New York. “Hard Power”. Si chiama così, senza tanti giri di parole, un formidabile libro appena uscito negli Stati Uniti a firma di Kurt Campbell e Michael O’Hanlon, due autorevoli analisti liberal di Washington. Il titolo del libro “Hard Power – The New Politcs of National Security” dice già tutto. La foto di copertina ancora di più, visto che propone 13 proiettili calibro 20 su cui è stampato dieci volte il simbolo del Partito democratico e tre volte l’elefante del Partito repubblicano. C’è un esplicito richiamo a un famoso libro del 2002 di Joseph Nye jr. che si intitolava, invece, “Soft Power”. Secondo i due autori di “Hard Power”, usare il “potere soffice” dei valori, della cultura e della democrazia americana di cui scriveva Nye è certamente utile, anzi molto utile, oltre che necessario, ma non è né sufficiente né adatto a proteggere gli Stati Uniti dalla minaccia terrorista. Serve piuttosto l’hard power, ovvero l’uso intelligente della forza e del potere militare. Il testo, edito da Basic Books, è un manuale di politiche sulla sicurezza nazionale indirizzato al centrosinistra democratico e, in minima parte, anche all’ala realista dei repubblicani. I due studiosi si rivolgono al salotto buono della politica estera americana per spiegare che, malgrado tutti gli errori commessi in Iraq e altrove, non si possono liquidare strategia democratica e politica di sicurezza di George W. Bush come una follia che non sta in piedi. Anzi suggeriscono ai democratici di riconoscere che molte delle misure prese da Bush sono giuste e, in più, anche di “emulare una parte delle idee dei neoconservatori, ma senza quelle tendenze all’unilateralismo”. Ma, aggiungono i due analisti liberal, “il multilateralismo è un mezzo che tende a un fine, non un sacrosanto principio in se stesso”. La sinistra, insomma, deve ammettere senza ambiguità che la forza militare è un elemento cruciale per il mantenimento della pace e che un forte esercito e la possibilità di usarlo sono lo strumento più efficace per il successo delle iniziative diplomatiche.
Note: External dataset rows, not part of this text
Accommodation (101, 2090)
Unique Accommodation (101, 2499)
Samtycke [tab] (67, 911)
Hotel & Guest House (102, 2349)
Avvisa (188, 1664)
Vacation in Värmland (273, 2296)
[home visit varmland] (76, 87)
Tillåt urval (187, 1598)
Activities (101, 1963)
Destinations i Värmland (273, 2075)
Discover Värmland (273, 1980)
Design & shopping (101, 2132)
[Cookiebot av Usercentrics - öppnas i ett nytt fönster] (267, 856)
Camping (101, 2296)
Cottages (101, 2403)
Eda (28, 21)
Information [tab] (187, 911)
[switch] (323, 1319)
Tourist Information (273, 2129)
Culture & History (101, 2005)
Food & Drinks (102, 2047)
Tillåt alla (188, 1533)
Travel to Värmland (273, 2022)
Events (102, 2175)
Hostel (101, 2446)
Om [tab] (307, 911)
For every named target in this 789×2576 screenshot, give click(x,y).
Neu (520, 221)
I due autori hanno un curriculum perfetto per far partire questa riflessione. Campbell ha lavorato al Pentagono ed è stato consulente della Casa Bianca di Bill Clinton, oggi è vicepresidente del centro studi Csis. O’Hanlon è un esperto di politica estera alla Brookings Institution, il serbatoio di cervelli del mondo democratico. Entrambi collaborano col New York Times, il quale si affida a O’Hanlon e al suo Iraqi Index per monitorare la situazione irachena attraverso la valutazione dei dati economici, di sicurezza e di opinione pubblica.
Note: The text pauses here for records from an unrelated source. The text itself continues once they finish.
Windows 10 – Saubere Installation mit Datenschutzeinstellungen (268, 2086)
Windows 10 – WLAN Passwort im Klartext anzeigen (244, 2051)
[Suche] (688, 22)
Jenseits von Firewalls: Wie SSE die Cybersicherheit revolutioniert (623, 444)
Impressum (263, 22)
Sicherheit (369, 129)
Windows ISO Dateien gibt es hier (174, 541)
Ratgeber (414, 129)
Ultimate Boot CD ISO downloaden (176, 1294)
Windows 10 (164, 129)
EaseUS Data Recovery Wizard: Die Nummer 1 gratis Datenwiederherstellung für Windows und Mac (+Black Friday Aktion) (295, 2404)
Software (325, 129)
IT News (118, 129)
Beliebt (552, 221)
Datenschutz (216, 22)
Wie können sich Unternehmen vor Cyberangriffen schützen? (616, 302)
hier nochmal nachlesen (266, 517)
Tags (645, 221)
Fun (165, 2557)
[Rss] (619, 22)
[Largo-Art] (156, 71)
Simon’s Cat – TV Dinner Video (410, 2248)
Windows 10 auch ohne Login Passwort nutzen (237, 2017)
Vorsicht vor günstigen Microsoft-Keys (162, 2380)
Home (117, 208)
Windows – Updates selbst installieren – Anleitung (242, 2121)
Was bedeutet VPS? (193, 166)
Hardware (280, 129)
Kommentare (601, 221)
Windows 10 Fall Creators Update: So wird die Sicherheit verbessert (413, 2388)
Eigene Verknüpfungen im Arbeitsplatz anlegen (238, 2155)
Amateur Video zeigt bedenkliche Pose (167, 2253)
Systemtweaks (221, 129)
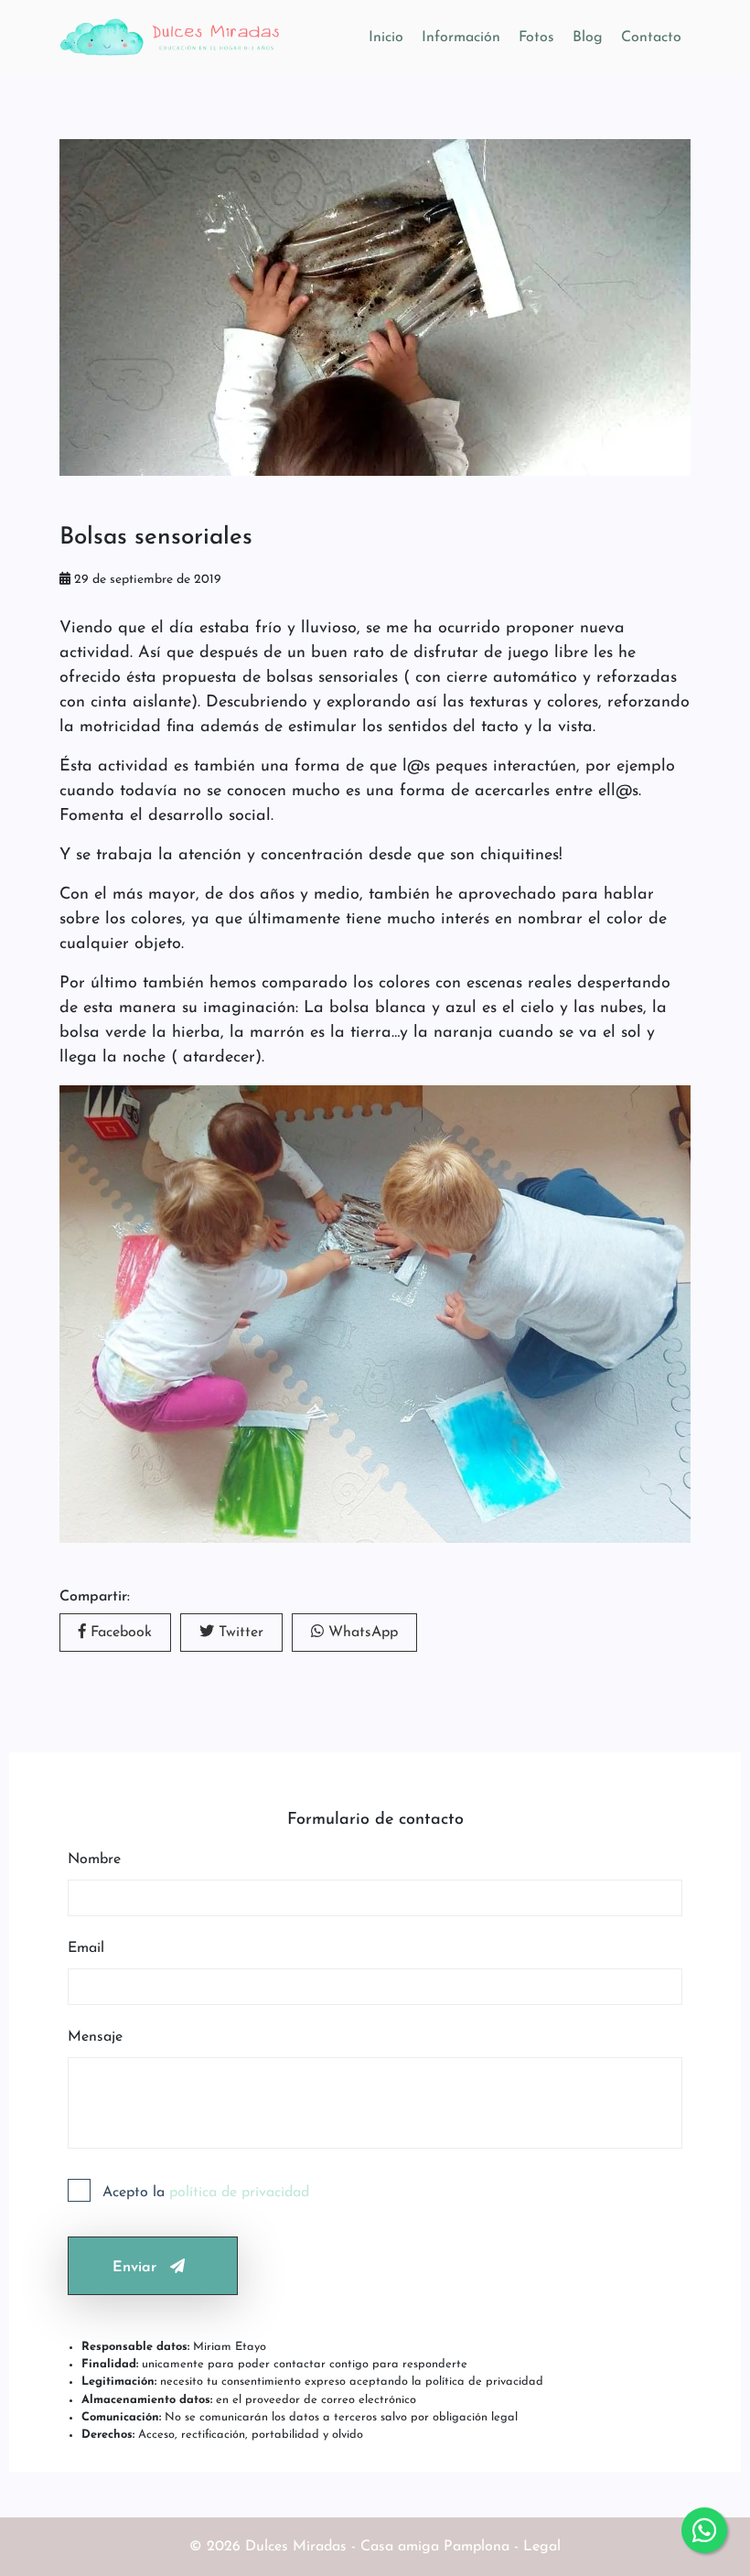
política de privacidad (239, 2192)
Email (86, 1948)
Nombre (94, 1859)
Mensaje (95, 2037)
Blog (588, 37)
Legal (542, 2546)
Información (461, 37)
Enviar (134, 2267)
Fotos (536, 37)
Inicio (386, 37)
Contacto (651, 37)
Se la sinistra americana vuole tornare a vincere, scrivono Campbell e O’Hanlon, deve far diventare le questioni di sicurezza nazionale di nuovo la sua priorità, come nei suoi tempi migliori (Wilson, Roosevelt, Truman, Kennedy e l’ultimo Clinton). Ma attenzione, spiegano i due autori di “Hard Power”, “non soltanto perché la maggioranza degli elettori sente viva questa preoccupazione, ma anche perché questi elettori hanno ragione”. A quei liberal che dicono che “war is not the answer”, la guerra non è la risposta, Campbell e O’Hanlon fanno notare che in realtà dipende da qual è la domanda, perché a volte, invece, la guerra è la risposta.